Two examples are found right here in our passage. The first is written between the lines in verse 27. It’s that long, gracious gap between the sixty-ninth and seventieth weeks that Daniel wasn’t told about at the time. In fact, it isn’t mentioned anywhere in the Old Testament, but it’s on virtually every page of the New Testament. For what took place immediately following Christ’s death for our sins and before the antichrist could appear? Something incredibly gracious! God opened the gates of His kingdom to us miserable Gentile sinners and welcomes us to become fellow members of His family and one day walk the streets of New Jerusalem with great Jewish saints like Abraham, Isaac, and Jacob, Sarah, Ruth, and Esther, Moses, David, and Daniel.
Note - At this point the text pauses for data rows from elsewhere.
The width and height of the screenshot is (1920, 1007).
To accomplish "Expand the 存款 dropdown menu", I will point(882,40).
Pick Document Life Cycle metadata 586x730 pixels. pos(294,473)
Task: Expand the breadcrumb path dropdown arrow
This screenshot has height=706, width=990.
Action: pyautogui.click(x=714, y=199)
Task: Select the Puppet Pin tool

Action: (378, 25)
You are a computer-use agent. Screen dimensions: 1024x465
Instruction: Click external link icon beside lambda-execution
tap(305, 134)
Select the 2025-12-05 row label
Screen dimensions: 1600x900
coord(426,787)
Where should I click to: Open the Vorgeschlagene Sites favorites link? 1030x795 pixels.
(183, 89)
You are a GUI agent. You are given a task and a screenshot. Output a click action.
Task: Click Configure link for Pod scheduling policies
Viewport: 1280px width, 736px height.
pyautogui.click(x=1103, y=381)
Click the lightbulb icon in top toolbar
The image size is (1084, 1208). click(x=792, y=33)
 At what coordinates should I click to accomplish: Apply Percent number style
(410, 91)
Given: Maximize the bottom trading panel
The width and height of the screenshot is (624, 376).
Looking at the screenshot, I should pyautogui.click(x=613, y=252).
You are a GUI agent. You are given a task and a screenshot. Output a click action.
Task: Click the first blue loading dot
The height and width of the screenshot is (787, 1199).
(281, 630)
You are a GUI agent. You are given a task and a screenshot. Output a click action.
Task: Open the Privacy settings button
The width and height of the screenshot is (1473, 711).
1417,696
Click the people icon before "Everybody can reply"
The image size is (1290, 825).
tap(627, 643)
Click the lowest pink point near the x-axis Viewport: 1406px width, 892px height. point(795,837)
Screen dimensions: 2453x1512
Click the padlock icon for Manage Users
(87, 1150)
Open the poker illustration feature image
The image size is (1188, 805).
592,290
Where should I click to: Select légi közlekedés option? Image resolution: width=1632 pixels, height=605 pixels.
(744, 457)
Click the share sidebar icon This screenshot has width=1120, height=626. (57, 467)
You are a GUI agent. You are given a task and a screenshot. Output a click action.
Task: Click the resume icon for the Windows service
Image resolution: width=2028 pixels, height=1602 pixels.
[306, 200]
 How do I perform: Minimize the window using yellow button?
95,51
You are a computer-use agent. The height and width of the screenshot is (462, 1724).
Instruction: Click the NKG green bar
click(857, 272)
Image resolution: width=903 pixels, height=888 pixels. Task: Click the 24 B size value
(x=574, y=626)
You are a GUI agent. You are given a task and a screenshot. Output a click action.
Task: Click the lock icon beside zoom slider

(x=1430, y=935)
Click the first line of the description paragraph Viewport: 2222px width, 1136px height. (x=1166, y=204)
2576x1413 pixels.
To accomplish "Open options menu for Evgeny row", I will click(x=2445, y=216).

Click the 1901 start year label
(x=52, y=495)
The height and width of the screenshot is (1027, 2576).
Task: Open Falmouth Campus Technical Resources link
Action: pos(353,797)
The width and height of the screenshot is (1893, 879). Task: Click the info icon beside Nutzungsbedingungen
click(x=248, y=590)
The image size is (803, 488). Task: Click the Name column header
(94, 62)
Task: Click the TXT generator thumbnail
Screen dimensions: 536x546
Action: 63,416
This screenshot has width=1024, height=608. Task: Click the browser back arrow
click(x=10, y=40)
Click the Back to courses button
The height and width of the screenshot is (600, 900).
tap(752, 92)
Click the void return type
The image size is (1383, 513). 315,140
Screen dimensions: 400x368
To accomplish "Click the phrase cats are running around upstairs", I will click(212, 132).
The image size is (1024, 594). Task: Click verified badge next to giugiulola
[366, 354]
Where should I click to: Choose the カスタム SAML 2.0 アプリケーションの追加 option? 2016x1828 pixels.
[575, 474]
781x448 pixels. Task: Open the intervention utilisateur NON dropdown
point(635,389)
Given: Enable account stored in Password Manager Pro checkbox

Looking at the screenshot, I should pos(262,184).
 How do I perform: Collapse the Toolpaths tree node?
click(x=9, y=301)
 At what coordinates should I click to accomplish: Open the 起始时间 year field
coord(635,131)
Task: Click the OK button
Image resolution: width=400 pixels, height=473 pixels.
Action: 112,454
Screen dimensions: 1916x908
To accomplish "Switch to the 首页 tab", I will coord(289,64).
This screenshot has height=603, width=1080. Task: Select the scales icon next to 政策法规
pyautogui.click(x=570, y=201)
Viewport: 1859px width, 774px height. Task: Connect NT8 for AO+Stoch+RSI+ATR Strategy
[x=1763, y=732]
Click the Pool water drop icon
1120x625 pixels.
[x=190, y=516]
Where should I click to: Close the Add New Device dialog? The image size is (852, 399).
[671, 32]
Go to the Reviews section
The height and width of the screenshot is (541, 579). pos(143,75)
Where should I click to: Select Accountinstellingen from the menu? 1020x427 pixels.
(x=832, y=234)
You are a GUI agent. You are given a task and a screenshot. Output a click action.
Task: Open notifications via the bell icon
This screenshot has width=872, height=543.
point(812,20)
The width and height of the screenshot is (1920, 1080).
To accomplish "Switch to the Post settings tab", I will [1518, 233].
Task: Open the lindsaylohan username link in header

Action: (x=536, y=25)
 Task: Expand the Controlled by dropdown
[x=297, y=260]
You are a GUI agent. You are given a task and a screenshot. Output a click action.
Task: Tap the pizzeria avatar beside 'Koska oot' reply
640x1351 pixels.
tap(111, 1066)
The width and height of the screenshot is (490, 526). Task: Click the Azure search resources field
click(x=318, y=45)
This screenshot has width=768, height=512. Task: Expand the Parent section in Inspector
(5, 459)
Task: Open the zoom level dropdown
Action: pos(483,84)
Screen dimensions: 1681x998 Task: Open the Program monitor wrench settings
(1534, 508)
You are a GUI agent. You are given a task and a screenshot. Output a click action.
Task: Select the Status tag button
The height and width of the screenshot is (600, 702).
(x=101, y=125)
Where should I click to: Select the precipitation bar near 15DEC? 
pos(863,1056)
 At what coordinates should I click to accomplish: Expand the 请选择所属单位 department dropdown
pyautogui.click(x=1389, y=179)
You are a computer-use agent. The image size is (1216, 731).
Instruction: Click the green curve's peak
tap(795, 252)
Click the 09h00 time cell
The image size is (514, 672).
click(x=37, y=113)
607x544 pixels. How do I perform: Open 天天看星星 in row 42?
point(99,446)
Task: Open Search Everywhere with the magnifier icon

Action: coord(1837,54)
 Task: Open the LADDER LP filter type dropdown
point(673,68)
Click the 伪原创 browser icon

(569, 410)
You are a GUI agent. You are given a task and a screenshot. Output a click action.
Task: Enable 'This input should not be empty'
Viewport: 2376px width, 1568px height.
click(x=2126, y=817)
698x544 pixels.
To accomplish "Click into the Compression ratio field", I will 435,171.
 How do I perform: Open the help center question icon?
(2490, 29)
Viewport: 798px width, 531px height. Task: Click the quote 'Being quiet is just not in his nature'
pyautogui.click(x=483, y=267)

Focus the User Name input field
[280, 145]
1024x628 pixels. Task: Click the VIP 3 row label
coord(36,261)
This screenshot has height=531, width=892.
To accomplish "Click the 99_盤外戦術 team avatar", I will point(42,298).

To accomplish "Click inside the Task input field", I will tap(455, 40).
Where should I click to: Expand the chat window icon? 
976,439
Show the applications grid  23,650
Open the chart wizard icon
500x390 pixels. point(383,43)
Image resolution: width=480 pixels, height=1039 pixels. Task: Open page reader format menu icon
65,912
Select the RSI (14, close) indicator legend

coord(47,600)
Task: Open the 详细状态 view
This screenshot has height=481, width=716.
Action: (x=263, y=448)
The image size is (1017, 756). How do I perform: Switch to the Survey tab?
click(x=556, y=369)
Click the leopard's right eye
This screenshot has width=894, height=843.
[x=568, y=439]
That’s what’s written between the lines here in verse 27—the great age of God’s grace in which we now live, which has lasted almost two thousand years and during which time both Jew and Gentile can become brothers and sisters in Christ and members of God’s forever family called the church. That was the gracious secret God kept to Himself in the Old Testament. But now that Christ has shed His blood for our sins and miraculously risen from the dead, He wants everyone in every place to know about it.

Paul explains the secret in Ephesians 3:4-6. By the way, that’s he means by “mystery” in these verses. He’s talking about something incredibly wonderful that was kept secret in times past, but is now to be made known to every person in every place under heaven. He says, “In reading this, then, you will be able to understand my insight into the mystery of Christ, which was not made known to people in other generations as it has now been revealed by the Spirit to God’s holy apostles and prophets. This mystery is that through the gospel the Gentiles are heirs together with Israel, members together of one body, and sharers together in the promise in Christ Jesus.”

bigstock-Pause-D-Button-8446993Do you realize what he’s saying! He’s saying that the reason God punched the pause button on His prophetic clock and made the Jewish nation wait two thousand years for their kingdom to begin was to allow enough time for you to be born, give your heart to Christ, and win the rest of your family to Him as well. Isn’t that amazing grace! God did that because He has loved you from eternity past and wanted you to be His child!

Finally, one last comment about verse 27: God is also going to be incredibly gracious to the nation of Israel, who rejected His Son at His first coming and will turn to antichrist when he appears. Jesus said to them, “I have come in My Father’s name, and you do not receive Me; if another comes in his own name, him you will receive.” (John 5:43) Consequently, what does the Jewish nation deserve? Whatever antichrist does to them! But that’s not what they get—at least not those who resist him. They get salvation both nationally and spiritually.

Verse 27 concludes, “On the wing of abominations shall come one who makes desolate until the decreed end is poured out on the desolator.” In other words, the antichrist, not Israel, is the one that’s destroyed and punished forever. And Israel? Both Daniel, Zechariah, Paul, and Jesus Himself say that it’s at that moment that the Lord Jesus will return from heaven and all Israel will be saved. That’s grace!

So if you’re in need of love and compassion, look no farther than the Lord Jesus Christ because He is here and He has loved you from time began. You’re going to see that portrayed at the Lord’s Table tonight. So as I bow my head and close this time in prayer, open your heart to Him and ask Him to come into you and fellowship with you, and He will! For He is your friend, the Friend that sticks closer than a brother!